SpaceX's rocket-fuelled float runs out of steam as shares crash back down to earth after record run

SpaceX’s stunning rally stalled yesterday following a record-breaking public markets debut for Elon Musk’s rocket firm.

Shares fell by as much as 7 per cent during volatile trading – after they had been up by 6 per cent earlier in the session. They eventually closed almost 5 per cent lower.

It was the first hiccup for the stock since its $1.8 trillion initial public offering (IPO) in New York last week.

That turned Musk into a trillionaire and since then SpaceX has seen even more demand, briefly taking its valuation ahead of Amazon to make it the world’s fourth-largest company, and at one stage temporarily edging ahead of third-placed Microsoft too. 

On Tuesday, the shares were up 17 per cent at their peak, leaving them 66 per cent up on the offer price and putting its valuation within a whisker of $3 trillion.

That has added hundreds of billions of dollars to Musk’s personal wealth, taking it to $1.3 trillion – a trillion more than Larry Page, the Google co-founder, who is in second place.

Splashdown: SpaceX shares fell by as much as 7% during volatile trading ¿ after they had been up by 6% earlier in the session

Splashdown: SpaceX shares fell by as much as 7% during volatile trading – after they had been up by 6% earlier in the session

Russ Mould, at the investment platform AJ Bell, said: ‘It’s not normal, especially given the absolute dollar valuations and figures involved.’

Mould pointed out that Musk had added more in personal wealth on one day than legendary investor Warren Buffett – worth $148billion – managed in his entire career.

‘It would not be a surprise if someone looked at that and blanched, because valuation is the ultimate arbiter of investment return, not excitement or narrative,’ Mould added.

Some were doubtful about SpaceX’s value before the IPO – analysts at Morningstar put it at $780billion – less than half its float price and even further below its current level.
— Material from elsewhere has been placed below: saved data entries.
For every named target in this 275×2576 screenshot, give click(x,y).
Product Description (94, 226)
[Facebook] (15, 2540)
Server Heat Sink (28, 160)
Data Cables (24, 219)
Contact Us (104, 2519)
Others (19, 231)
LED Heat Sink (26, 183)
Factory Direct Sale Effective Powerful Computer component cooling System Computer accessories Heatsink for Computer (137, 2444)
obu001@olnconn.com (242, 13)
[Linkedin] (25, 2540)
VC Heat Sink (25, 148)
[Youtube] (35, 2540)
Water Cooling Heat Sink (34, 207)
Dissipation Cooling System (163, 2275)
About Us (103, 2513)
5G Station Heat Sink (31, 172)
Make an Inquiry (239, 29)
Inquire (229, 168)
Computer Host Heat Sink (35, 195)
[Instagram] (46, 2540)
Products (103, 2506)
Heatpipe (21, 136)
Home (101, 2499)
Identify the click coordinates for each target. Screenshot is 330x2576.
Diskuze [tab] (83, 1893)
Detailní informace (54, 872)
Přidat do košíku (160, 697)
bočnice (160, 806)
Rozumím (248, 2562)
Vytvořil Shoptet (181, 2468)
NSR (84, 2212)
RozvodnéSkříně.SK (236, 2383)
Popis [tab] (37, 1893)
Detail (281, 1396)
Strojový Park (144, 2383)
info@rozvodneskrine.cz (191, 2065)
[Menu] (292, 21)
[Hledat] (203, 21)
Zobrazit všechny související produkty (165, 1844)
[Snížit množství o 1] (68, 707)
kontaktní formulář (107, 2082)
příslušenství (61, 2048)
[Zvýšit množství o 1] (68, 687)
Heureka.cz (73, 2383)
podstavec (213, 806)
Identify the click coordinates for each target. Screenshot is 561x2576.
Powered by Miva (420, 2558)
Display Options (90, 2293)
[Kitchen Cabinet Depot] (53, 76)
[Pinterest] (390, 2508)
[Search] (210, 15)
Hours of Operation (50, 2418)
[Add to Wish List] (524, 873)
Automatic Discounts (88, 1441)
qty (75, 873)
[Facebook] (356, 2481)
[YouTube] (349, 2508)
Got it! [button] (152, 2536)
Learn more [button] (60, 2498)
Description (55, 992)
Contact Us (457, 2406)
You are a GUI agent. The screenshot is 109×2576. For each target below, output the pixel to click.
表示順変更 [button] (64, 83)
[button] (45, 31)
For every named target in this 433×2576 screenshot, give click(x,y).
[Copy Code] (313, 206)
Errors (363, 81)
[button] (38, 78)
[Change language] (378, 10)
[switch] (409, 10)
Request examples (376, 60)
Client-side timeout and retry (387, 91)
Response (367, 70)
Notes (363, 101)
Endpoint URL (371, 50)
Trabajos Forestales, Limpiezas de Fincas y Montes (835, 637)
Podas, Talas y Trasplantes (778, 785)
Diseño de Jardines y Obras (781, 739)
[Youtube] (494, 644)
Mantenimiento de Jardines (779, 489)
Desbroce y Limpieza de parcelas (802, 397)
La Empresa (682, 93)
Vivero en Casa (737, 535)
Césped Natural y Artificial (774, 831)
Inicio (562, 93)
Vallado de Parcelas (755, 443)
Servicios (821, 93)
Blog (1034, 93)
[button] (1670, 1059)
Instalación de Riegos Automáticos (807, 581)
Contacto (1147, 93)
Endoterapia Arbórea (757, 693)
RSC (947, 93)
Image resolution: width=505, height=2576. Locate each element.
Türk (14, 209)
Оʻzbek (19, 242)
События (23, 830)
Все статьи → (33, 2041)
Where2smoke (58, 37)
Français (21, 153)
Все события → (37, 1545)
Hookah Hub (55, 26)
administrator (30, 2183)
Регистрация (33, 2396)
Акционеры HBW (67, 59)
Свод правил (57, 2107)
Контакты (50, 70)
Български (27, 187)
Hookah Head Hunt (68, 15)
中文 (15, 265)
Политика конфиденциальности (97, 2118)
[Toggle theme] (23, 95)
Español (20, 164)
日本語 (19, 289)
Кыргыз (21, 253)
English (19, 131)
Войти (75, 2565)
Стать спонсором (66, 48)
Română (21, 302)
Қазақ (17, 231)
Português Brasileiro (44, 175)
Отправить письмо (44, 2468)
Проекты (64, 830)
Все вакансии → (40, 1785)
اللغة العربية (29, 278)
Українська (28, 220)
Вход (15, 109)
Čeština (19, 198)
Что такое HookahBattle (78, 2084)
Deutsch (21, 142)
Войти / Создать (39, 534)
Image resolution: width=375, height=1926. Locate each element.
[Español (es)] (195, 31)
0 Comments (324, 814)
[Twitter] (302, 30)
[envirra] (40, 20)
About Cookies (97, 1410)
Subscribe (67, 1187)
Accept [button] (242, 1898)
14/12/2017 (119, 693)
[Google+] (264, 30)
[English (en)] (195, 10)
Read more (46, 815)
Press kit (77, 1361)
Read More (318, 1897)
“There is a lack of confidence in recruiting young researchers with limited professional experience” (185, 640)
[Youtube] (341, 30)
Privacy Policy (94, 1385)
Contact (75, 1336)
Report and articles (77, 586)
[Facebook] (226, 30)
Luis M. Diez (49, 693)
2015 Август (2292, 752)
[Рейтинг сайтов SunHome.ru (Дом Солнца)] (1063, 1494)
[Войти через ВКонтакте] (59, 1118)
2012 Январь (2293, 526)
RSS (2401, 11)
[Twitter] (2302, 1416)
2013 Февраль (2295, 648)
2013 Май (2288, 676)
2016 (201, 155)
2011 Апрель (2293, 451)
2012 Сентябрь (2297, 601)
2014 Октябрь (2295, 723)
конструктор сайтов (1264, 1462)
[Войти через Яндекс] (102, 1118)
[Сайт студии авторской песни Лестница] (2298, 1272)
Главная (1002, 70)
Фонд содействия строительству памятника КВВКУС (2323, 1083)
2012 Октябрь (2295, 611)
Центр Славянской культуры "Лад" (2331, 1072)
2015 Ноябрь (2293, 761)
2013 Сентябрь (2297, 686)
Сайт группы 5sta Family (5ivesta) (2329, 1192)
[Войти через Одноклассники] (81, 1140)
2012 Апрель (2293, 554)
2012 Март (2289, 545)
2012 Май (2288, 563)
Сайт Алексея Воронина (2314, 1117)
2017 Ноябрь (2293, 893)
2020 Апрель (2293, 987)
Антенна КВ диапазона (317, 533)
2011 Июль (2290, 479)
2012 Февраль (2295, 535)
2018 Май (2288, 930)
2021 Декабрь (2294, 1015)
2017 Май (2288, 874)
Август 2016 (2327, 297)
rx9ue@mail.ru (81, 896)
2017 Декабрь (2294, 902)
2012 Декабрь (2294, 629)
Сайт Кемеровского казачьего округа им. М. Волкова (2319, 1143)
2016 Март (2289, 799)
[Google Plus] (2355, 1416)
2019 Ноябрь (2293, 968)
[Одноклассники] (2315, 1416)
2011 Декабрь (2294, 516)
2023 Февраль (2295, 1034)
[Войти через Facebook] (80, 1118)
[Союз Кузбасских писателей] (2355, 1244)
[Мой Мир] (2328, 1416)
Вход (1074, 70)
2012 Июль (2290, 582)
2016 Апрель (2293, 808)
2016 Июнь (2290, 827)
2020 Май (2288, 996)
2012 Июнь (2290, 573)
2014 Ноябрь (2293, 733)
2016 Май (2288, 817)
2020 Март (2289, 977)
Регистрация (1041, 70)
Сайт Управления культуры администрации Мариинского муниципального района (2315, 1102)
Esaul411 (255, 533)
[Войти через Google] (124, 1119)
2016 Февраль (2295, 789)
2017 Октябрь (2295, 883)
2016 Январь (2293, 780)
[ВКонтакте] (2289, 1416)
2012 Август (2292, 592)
Another analyst has described it as ‘the biggest meme stock in town’.

The company includes a global communications satellite business and a hugely loss-making artificial intelligence (AI) venture as well as its rocket business. Last year, SpaceX made a $5billion loss.

Its hefty valuation hinges on outlandish ambitions, including the goal of flinging AI data centres into space and increasing its AI revenues a hundredfold.

However, investors are still sitting on huge paper gains. The IPO resulted in just over 4 per cent of shares being available to trade.

That number will rise as ‘lock-ups’ keeping insiders from cashing in expire, potentially creating selling pressure.

Closely watching will be the UK retail investors who piled in on day one, buying £270million worth of shares, and who will be hoping SpaceX continues to rocket to higher valuations rather than fall to earth.